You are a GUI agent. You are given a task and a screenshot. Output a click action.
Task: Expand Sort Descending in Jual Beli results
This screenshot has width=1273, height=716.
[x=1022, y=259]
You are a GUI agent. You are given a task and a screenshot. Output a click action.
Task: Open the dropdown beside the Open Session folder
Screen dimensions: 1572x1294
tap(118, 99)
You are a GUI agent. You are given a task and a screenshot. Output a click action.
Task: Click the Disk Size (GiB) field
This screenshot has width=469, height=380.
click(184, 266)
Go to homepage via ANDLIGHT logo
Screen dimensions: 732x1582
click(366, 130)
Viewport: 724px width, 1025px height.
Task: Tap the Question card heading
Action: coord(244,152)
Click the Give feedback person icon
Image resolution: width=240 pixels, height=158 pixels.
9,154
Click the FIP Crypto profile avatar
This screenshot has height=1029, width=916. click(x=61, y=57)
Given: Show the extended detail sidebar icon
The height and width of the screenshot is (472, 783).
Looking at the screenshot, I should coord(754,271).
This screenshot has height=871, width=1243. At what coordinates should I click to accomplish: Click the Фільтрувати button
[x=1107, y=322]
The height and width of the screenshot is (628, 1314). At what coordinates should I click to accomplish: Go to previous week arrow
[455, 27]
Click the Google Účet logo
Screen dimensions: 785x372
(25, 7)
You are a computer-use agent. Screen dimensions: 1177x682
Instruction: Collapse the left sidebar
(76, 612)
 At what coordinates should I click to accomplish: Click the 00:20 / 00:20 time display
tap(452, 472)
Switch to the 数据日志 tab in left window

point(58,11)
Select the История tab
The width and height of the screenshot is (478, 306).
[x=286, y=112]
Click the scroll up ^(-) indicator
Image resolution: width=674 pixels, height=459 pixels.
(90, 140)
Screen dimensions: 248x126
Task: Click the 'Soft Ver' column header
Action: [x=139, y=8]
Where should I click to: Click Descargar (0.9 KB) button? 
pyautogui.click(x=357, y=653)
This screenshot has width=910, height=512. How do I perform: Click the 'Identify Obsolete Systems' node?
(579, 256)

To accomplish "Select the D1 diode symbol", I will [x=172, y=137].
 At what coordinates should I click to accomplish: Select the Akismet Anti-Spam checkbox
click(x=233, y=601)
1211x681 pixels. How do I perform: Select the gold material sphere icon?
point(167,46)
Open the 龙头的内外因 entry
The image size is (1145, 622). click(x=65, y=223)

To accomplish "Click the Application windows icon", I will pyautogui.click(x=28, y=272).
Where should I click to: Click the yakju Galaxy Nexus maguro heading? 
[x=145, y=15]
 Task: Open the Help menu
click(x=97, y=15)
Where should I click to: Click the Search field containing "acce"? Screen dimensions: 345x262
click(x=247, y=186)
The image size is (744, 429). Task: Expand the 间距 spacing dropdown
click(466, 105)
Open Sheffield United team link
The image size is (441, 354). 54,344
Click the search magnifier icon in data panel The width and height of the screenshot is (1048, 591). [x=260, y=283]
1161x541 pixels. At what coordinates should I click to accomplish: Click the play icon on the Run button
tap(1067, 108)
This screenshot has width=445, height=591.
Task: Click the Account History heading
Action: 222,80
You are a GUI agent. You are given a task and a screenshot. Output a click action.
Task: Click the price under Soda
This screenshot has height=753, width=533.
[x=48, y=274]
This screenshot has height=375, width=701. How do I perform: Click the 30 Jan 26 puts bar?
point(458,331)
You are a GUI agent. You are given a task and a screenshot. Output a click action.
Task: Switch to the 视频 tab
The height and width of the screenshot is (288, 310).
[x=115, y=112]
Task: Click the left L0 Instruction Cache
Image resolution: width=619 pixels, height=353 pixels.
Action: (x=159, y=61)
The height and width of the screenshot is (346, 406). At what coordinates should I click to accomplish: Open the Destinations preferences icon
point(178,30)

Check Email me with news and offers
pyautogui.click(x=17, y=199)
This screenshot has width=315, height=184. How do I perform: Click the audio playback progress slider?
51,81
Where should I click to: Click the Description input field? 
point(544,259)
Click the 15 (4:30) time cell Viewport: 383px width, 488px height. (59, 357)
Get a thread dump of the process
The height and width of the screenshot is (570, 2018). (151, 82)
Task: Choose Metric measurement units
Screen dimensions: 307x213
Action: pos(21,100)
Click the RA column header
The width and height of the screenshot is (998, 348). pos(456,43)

[WORK REQUIRED]
Identify every line above that contains the word "Open", and copy each of those lines in full.

[THE COMPLETED TASK]
Task: Open the dropdown beside the Open Session folder
Open the 龙头的内外因 entry
 Task: Open the Help menu
Open Sheffield United team link
The height and width of the screenshot is (346, 406). At what coordinates should I click to accomplish: Open the Destinations preferences icon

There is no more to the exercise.